Secondo l’istituto di ricerche, il 31 per cento degli ultrasessantacinquenni percepisce un importo compreso fra 500 e mille euro al mese mentre il 24 per cento deve fare i salti mortali con meno di 500 euro. “In provincia di Messina i 2/3 dei pensionati sono costretti a vivere con una pensione inferiore ai 500 euro”, ha denunciato il Segretario provinciale della Fnp Carmelo Muscolino. “È una realtà indegna di un Paese civile – ha detto ancora Mezzio”. “È tempo che i governi si accorgano dei pensionati”, gli ha fatto eco Carmelo Raffa, segretario regionale della Fnp Cisl. “Rivendichiamo la centralità della questione terza età – ha continuato Raffa – la scelta di effettuare la manifestazione a Messina nasce dalla necessità di dare maggiore visibilità ai problemi dei pensionati. Negli ultimi dieci anni il potere d’acquisto delle pensioni è diminuito del 30%”. “Siamo contenti che la Fnp Sicilia abbia scelto Messina per la manifestazione regionale – ha affermato il Segretario Generale della Ust di Messina, Maurizio Bernava – la città dello stretto, negli ultimi mesi, si è caratterizzata come luogo simbolico di rottura per le lotte sociali. Troppi pensionati vivono con pochissimi euro al mese, una condizione che ha diviso il Paese. Il Governo è incoerente sui problemi sociali, eppure il centrosinistra dovrebbe avere maggiore attenzione verso questo tipo di disagi. Prodi deve capire che occorre affrontare le priorità della gente”.

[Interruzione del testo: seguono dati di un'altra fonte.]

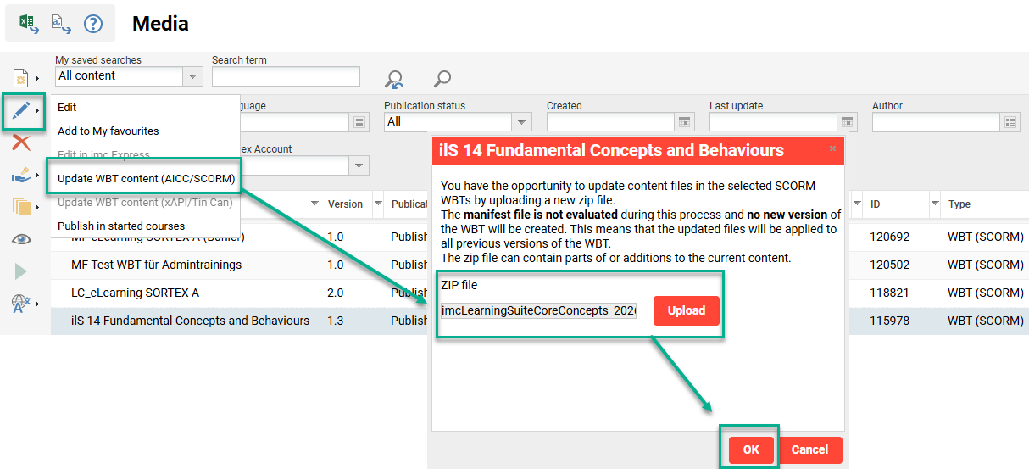Click the translation language icon
The width and height of the screenshot is (1029, 469).
click(x=21, y=303)
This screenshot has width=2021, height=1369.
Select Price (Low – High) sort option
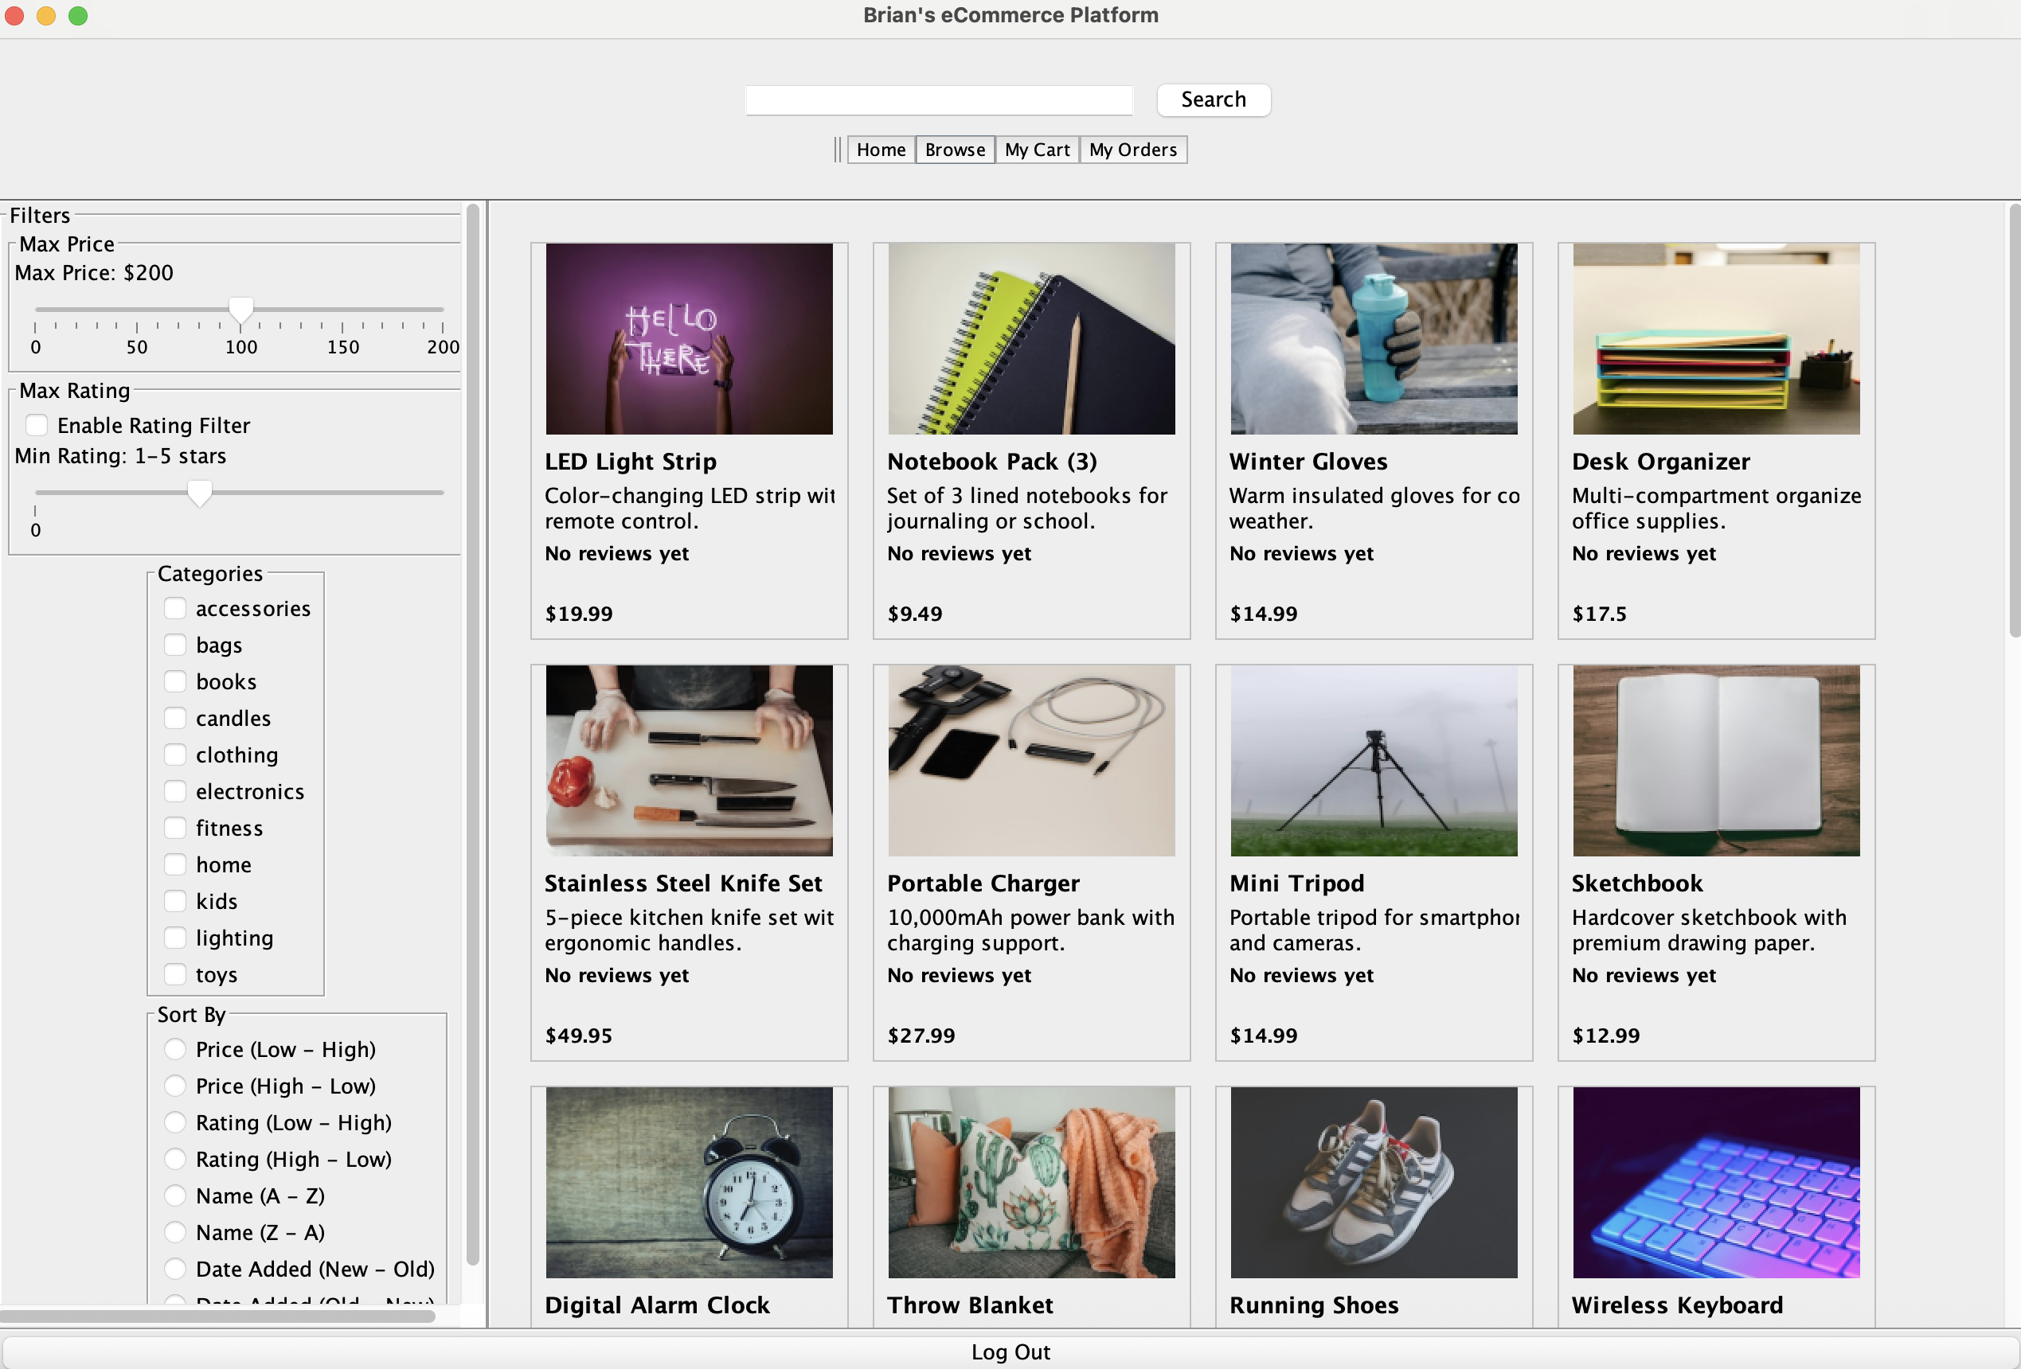coord(176,1049)
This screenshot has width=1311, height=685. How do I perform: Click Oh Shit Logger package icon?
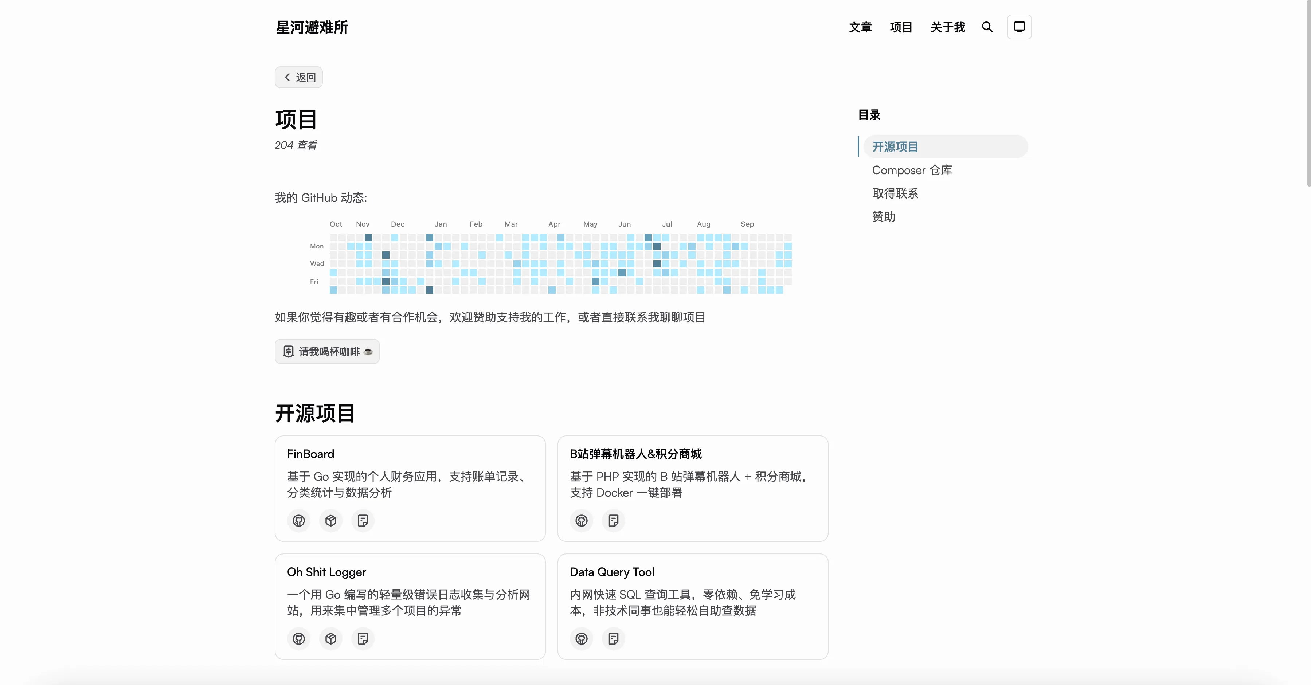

Sul palco del comizio anche padre Giuseppe Bisceglie, direttore dell’Istituto Don Orione di Messina. “La povertà – ha detto padre Risceglie – è diventata un problema più grande di quello che si possa pensare. La povertà è nascosta perché la gente ha dignità. In piazza oggi non si chiede l’elemosina, ma diritti a cui i Governi e la politica devono rispondere con un grande atto di responsabilità”.